The Minkowski Interval would give a different time for T, compared to identical light beam times for transverse time, t, and longitudinal time, t'. In fact, the Interval, I is the equal distance, d, of the light beams. And both have the same earth-relative velocities, v.

Hence,

I² = d² = t²{c² + (iv)²} = t'²(c - v)(c + v).

The factor with the imaginary earth velocity, iv, represents the transverse light beam traveling at 90 degrees to the earth. The two multiplied factors, on the left side, represent the longitudinal beam traveling, at speed, c, with and against earth velocity and therefore, relatively speaking, added and subtracted to and from earth velocity, v.

These Michelson-Morley experiment times would not be the same for a light beam traveling the same distance but not relative to earth velocity. In the scenario of the two boats, one goes back and forth or up and down stream. The other boat goes across from bank to bank and back.

The analogy, with a light beam not moving relative to earth velocity, would be for a third boat to be an amfibian that would not cross the stream but move the same distance, of the other two boats, on land, which is to say unaffected by the motion of the stream.

In that case the earth-relative velocity of the "amfibian" beam would be zero. In terms of the Interval, this beam taking time, T, would relate to either of the earth-relative beams, taking time, t, as:

I² = t²(c² - v²) = T²(c² - 0).

Therefore:

T = t(1 - v²/c²)^1/2.

In other words, the contraction factor would have to be applied to the earth-relative time in the Michelson-Morley experiment to arrive at a non-earth-relative time for light beam travel.

This contraction factor was used as an ad hoc means of getting the Michelson-Morley calculation to agree with experiment. Here, it is merely a consequence of applying the Minkowski Interval to earth-relative and non-relative travel times.

Also, the Lorentz transformation of times can be applied to relate the two times, earth-transverse time, t and earth-unaffected time, T.

Hence:

t = T(1 + 0.v/c²)/(1 - v²/c²)^1/2.

Where, again, the earth-unaffected light beam has earth-relative velocity zero.
Like the Interval, this requires the earth-relative time to be reduced by the contraction factor to equal the earth-unaffected time.

Explanations of relativity theory have sometimes said that it abolished the ether. It might be truer to say that it abolished the ether as having a property of universal or absolute velocity. Nowadays, a universal "sea" of virtual energy, that exists even in the remotest vacuum of space, is a candidate for a modern notion of the ether. But it is not supposed to have an absolute velocity.

Using the Interval to relate T to t', with the M-M calculation of an arithmetic mean longitudinal time, t', produces the incorrect result that T has the same value as t.

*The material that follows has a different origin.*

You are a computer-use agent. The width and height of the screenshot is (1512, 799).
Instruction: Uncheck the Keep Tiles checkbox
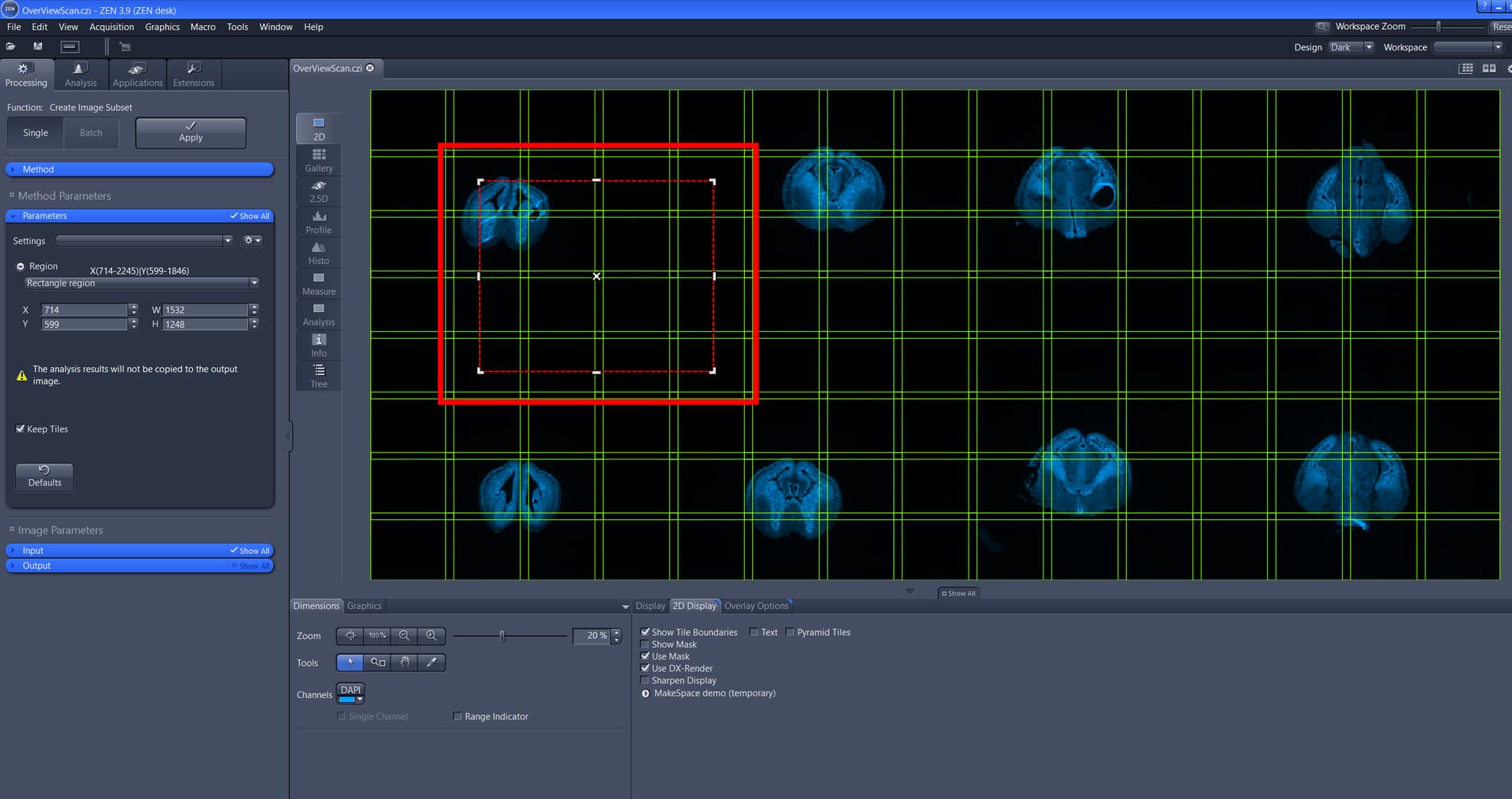click(x=20, y=429)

Using the Lorentz transformation to relate M-M calculation of t' to T = d/c gives the result that the contraction factor is equal to unity, which is only true when relative velocity, v, is insignificant compared to light speed. (That is the classical, not the relativistic, case.)

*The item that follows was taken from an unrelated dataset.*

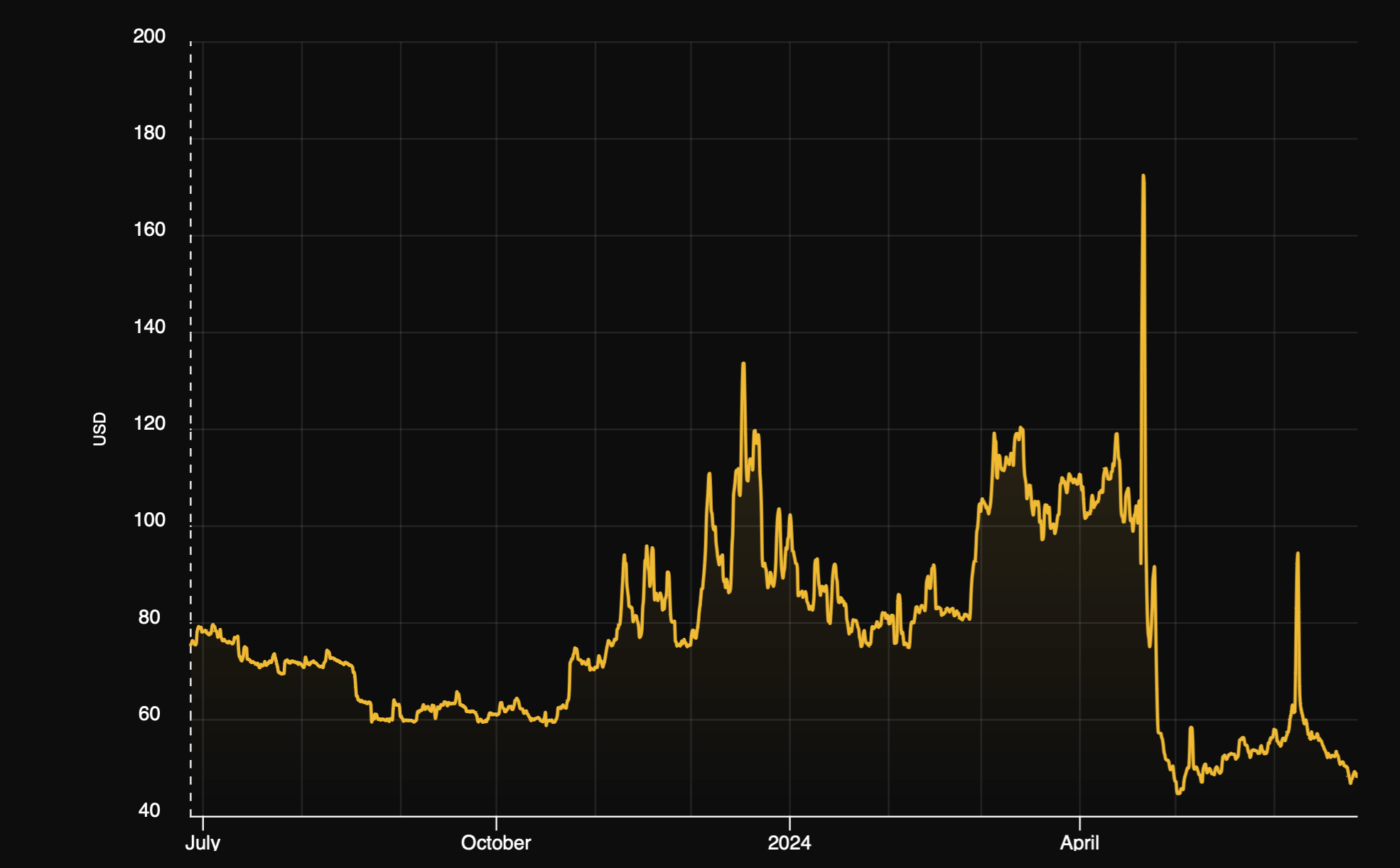Click the December peak near 133 USD

743,364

The Michelson-Morley experiment is sometimes called a null result. This is with reference to the defeated expectation that the longitudinal light journey would take longer than the transverse journey. The irony is that the real null result is in the inconsistency of the M-M arithmetic mean calculation with the equations of special relativity.

My web pages, which first set out my workings, until carrying out renovations, have been riddled with errors (as I once admitted, more truly than I knew, to an unresponsive physics forum).

The minor calculation short-coming of the Michelson-Morley experiment, the technical triumph of its day, is rather as if the NASA astronauts got to the Moon, in 1969, without remembering to bring back some rock samples, and everyone was too excited by the magnitude of the achievement, to heed the over-sight. (I learnt as much from Albert Michelson as I did from Albert Einstein.)
Without the experimenters, there is no science.

Richard Lung
26 july; august 2009;
re-written with corrections, july 2015.